Directions - A line below contains "Japanese outbound travelers", and a later one contains "注目観光局・団体一覧を見る (42, 1446)". Repeat both, with every line between them, exactly.

[Data excerpts]
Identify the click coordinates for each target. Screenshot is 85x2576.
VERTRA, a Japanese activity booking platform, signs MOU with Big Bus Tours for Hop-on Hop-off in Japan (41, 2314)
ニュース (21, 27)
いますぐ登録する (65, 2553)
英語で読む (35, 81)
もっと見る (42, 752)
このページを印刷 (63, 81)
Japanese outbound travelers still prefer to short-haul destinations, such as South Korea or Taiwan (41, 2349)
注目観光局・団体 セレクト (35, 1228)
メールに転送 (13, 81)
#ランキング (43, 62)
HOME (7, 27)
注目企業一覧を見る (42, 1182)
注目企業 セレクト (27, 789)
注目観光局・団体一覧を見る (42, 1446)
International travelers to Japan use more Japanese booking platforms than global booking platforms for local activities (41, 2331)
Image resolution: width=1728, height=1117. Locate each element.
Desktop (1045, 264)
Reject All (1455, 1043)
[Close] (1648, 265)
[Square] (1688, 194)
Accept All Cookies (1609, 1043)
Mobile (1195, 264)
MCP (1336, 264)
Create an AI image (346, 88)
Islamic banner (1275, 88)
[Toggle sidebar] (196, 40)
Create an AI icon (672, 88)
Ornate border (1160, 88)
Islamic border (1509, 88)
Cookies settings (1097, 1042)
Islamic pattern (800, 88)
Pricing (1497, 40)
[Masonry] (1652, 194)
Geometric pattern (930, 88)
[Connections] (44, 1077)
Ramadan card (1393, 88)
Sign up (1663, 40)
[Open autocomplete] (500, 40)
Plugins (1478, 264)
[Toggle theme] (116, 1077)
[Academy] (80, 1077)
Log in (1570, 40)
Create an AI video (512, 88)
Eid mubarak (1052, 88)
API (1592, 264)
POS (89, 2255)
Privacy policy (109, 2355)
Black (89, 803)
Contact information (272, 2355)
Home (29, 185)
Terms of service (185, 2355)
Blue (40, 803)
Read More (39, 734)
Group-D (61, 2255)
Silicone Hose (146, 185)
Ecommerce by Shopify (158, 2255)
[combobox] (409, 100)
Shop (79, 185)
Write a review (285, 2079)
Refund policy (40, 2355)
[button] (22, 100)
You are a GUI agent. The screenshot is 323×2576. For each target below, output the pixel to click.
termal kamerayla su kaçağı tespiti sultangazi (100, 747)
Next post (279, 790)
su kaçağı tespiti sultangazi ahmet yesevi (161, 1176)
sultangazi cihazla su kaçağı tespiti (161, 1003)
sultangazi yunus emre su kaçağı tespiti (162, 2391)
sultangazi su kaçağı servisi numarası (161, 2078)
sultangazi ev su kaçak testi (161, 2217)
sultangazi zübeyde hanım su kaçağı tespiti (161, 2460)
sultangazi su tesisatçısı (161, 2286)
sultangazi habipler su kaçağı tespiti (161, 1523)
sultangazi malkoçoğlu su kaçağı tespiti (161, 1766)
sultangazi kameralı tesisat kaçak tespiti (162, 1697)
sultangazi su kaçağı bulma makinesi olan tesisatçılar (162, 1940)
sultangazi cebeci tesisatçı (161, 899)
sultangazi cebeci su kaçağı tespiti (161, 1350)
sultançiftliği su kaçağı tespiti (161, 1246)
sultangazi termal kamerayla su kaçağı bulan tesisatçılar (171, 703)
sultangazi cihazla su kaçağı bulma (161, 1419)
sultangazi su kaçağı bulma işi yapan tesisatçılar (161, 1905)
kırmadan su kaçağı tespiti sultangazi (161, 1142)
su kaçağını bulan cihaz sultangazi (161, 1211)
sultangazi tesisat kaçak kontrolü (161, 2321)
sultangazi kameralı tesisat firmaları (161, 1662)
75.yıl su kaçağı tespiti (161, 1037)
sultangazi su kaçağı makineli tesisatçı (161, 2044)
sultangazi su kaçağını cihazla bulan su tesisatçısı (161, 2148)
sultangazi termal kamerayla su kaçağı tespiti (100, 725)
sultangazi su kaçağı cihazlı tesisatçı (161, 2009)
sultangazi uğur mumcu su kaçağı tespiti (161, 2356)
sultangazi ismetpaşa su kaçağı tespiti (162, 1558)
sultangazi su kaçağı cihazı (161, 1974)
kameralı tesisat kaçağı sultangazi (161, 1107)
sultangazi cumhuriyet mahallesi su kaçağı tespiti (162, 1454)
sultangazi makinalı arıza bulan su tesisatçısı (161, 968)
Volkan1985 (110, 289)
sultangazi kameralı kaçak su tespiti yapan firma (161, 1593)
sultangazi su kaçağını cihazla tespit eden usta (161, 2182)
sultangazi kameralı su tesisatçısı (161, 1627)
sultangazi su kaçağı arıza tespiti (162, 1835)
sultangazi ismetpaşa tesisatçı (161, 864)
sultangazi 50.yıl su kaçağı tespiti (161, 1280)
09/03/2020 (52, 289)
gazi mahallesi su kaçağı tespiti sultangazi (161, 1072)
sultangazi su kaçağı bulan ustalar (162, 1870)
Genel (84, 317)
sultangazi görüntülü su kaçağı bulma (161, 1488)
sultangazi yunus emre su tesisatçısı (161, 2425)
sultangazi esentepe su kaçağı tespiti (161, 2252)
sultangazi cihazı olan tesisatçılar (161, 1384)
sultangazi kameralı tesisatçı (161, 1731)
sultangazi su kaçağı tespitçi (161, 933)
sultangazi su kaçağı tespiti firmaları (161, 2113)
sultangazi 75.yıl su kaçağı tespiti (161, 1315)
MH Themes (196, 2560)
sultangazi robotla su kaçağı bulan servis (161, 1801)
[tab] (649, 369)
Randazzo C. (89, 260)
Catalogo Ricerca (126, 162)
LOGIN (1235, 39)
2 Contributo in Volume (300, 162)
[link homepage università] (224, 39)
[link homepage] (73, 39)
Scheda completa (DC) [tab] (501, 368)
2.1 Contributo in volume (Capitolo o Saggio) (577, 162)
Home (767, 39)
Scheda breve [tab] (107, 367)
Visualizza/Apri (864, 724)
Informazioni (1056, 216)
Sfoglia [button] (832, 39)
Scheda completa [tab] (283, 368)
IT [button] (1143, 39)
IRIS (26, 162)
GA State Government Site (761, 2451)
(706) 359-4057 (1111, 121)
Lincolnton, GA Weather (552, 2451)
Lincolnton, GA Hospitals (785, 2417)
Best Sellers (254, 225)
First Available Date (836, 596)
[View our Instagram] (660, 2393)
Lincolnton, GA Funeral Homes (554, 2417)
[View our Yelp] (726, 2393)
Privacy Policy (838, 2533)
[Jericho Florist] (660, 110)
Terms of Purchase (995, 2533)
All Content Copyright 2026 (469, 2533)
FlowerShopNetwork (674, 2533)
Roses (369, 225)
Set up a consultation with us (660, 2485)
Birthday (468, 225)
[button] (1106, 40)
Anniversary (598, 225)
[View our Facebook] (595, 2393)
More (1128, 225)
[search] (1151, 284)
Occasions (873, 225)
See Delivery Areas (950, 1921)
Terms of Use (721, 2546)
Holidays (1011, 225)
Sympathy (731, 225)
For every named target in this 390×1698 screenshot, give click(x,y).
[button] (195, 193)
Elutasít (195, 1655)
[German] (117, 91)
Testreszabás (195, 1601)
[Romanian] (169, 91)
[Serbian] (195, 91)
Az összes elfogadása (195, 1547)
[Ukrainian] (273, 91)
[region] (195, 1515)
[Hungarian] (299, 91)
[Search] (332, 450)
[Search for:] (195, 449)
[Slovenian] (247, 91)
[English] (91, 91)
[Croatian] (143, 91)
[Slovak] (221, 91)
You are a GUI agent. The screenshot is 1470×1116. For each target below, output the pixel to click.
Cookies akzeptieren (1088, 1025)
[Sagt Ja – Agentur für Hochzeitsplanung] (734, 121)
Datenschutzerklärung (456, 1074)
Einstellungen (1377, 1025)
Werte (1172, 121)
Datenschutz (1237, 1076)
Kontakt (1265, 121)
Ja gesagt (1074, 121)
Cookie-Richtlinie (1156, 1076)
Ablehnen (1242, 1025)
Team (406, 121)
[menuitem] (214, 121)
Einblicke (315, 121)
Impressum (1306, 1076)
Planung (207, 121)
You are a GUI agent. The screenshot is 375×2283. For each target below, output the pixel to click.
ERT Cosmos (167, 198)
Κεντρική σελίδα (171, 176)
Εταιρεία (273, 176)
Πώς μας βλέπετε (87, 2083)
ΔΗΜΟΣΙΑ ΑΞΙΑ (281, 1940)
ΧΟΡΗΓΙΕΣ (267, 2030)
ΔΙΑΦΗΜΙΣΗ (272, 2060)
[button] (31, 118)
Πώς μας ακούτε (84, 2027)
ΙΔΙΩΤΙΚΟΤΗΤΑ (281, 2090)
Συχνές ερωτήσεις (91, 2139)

Final answer -
Japanese outbound travelers still prefer to short-haul destinations, such as South Korea or Taiwan (41, 2349)
注目観光局・団体 セレクト (35, 1228)
メールに転送 (13, 81)
#ランキング (43, 62)
HOME (7, 27)
注目企業一覧を見る (42, 1182)
注目企業 セレクト (27, 789)
注目観光局・団体一覧を見る (42, 1446)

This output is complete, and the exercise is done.